_WORK INSTRUCTIONS:_
Having read the records, set them all down exactly as they appear.

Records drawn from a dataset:
<<<<

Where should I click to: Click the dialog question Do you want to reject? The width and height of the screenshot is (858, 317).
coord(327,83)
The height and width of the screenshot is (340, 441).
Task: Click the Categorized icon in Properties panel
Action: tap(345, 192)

>>>>

_WRITTEN REPLY:_
Where should I click to: Click the dialog question Do you want to reject? The width and height of the screenshot is (858, 317).
coord(327,83)
The height and width of the screenshot is (340, 441).
Task: Click the Categorized icon in Properties panel
Action: tap(345, 192)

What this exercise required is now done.